** Opening The records block **

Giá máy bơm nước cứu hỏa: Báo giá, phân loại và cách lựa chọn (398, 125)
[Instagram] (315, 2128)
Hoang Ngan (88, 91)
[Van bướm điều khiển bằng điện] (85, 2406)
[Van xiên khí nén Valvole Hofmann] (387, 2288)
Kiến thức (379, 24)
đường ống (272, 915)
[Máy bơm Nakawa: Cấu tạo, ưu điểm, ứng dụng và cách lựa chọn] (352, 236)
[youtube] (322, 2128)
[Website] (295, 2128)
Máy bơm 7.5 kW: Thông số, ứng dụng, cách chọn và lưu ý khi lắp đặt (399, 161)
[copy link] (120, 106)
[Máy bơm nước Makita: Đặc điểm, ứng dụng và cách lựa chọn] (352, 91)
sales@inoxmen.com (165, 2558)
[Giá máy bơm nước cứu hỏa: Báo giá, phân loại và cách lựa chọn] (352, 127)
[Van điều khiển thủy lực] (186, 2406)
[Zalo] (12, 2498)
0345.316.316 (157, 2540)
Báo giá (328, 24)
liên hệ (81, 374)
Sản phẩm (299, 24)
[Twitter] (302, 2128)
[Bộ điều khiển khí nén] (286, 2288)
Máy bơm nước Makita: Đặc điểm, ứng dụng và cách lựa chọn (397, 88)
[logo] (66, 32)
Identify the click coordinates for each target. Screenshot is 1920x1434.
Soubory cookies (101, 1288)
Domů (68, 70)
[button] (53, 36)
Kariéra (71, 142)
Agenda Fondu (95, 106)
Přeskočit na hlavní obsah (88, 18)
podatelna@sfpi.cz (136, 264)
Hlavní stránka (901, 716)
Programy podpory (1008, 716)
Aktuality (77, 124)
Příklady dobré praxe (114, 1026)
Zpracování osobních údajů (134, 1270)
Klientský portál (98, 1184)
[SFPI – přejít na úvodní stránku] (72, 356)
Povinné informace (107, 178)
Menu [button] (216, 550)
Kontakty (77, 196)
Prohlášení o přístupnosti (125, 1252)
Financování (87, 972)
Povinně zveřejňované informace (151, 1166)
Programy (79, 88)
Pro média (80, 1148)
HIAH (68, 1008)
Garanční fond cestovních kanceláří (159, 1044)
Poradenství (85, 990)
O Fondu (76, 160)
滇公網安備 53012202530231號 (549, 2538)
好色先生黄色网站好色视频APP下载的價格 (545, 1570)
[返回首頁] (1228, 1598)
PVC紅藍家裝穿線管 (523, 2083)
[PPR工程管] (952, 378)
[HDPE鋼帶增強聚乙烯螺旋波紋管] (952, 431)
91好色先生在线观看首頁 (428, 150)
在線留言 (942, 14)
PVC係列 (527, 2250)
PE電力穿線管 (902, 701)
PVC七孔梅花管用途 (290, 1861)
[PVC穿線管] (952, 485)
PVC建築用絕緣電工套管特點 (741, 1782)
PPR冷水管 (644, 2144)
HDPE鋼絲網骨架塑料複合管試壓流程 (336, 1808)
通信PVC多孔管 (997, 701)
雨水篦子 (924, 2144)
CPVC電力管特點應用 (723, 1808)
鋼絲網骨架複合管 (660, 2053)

** Closing The records block **

> _About this task_: Retype only this range exactly: the first line of the data through the line where "[Website] (295, 2128)" appears.

> _Your response_:
Giá máy bơm nước cứu hỏa: Báo giá, phân loại và cách lựa chọn (398, 125)
[Instagram] (315, 2128)
Hoang Ngan (88, 91)
[Van bướm điều khiển bằng điện] (85, 2406)
[Van xiên khí nén Valvole Hofmann] (387, 2288)
Kiến thức (379, 24)
đường ống (272, 915)
[Máy bơm Nakawa: Cấu tạo, ưu điểm, ứng dụng và cách lựa chọn] (352, 236)
[youtube] (322, 2128)
[Website] (295, 2128)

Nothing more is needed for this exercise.